Publié le samedi 04 février 2012 à 12H00 - Vu 381 fois
Un Rémois a pris seize mois ferme pour avoir frappé son enfant et sa compagne. Cette dernière se désole pourtant de le voir partir en prison. « Bisous ! Je t'aime ! » ont-ils dit en se quittant.
LA psychologie des femmes battues n'obéit pas toujours à des mécanismes rationnels. Malgré les coups, certaines restent attachées à leur conjoint, au point de retirer les plaintes déposées la veille et d'être désemparées quand elles le voient partir en prison.
Un mode de relation « Je t'aime, moi non plus ! » qu'entretient Ali* avec la mère de ses trois enfants conçus entre deux incarcérations. Agé de 31 ans, l'homme accuse dix condamnations pour des vols, des stups et des violences, la dernière en octobre 2011 : six mois de prison, dont quatre avec sursis et mise à l'épreuve, pour de multiples menaces de mort sur sa compagne. La mise à l'épreuve lui interdisait tout contact avec elle.
Coups et « claque »
Courant décembre, à peine sorti de prison, Ali revient s'installer chez elle à Orgeval. « Elle m'a dit qu'elle avait besoin de moi. Elle venait me voir en pleurant. »
La demoiselle confirme qu'il était le bienvenu (durant la détention, elle avait même tenté de le voir en déposant un permis de visite). C'était pour lui permettre de garder le contact avec ses enfants, a-t-elle expliqué.
Deux jours avant Noël, la police doit intervenir pour une violente dispute. Aucun coup porté, aucune plainte déposée. Lundi dernier, nouvelle scène de ménage. Ali s'énerve de voir son aîné de 6 ans jouer dans sa chambre alors qu'il a des devoirs à faire.

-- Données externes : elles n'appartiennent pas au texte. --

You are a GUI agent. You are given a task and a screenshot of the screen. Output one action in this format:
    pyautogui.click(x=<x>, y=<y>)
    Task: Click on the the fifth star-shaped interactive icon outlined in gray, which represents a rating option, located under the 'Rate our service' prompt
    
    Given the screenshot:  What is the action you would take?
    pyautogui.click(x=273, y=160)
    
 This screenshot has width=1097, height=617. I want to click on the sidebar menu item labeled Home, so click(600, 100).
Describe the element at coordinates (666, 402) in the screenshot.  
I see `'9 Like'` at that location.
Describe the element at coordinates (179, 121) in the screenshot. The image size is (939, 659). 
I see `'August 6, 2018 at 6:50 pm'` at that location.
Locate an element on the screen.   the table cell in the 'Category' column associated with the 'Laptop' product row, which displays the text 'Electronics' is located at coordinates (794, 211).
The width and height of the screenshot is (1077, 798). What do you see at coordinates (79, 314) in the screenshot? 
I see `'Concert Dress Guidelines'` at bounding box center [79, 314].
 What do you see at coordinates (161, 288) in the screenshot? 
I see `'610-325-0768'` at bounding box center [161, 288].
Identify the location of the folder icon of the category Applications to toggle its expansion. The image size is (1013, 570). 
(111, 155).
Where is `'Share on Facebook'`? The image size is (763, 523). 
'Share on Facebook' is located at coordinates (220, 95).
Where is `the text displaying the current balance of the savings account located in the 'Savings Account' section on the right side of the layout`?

La maman prend sa défense. Cris et hurlements. Apeuré, l'enfant veut la défendre. Ali l'éjecte d'une violente claque puis s'occupe de la mère. « J'ai reçu une claque dans la chambre du petit, un coup de poing dans le couloir et un coup de pied dans la cuisine. » Ce dernier coup, Ali l'a décoché après avoir vu dans l'évier la vaisselle qui n'était pas faite.
Accro au cannabis
Sur le moment, la compagne ne dit rien. Ce n'est que le lendemain qu'elle se présente au commissariat pour déposer plainte. La police se rend tout de suite au domicile pour interpeller Ali. Il conteste être un gros fumeur de cannabis mais d'après la jeune femme, l'addiction à la drogue est responsable de ses accès de colère : « C'est quand il n'a pas fumé qu'il est violent ».
En raison de ses multiples antécédents, l'homme se retrouve en comparution immédiate devant le tribunal correctionnel. Il pleure beaucoup, sans attendrir les juges qui le condamnent à un an de prison, plus quatre mois de sursis révoqués, soit seize mois ferme à purger.
Au moment de partir pour la maison d'arrêt, il se retourne et crie « Bisous ! Je t'aime ! » à la jeune femme assise dans la salle. Elle répond par des bises et s'inquiète de savoir s'il peut faire appel pour diminuer la peine.
F.C.
* Nous ne publierons pas son nom pour protéger son fils mineur victime des violences.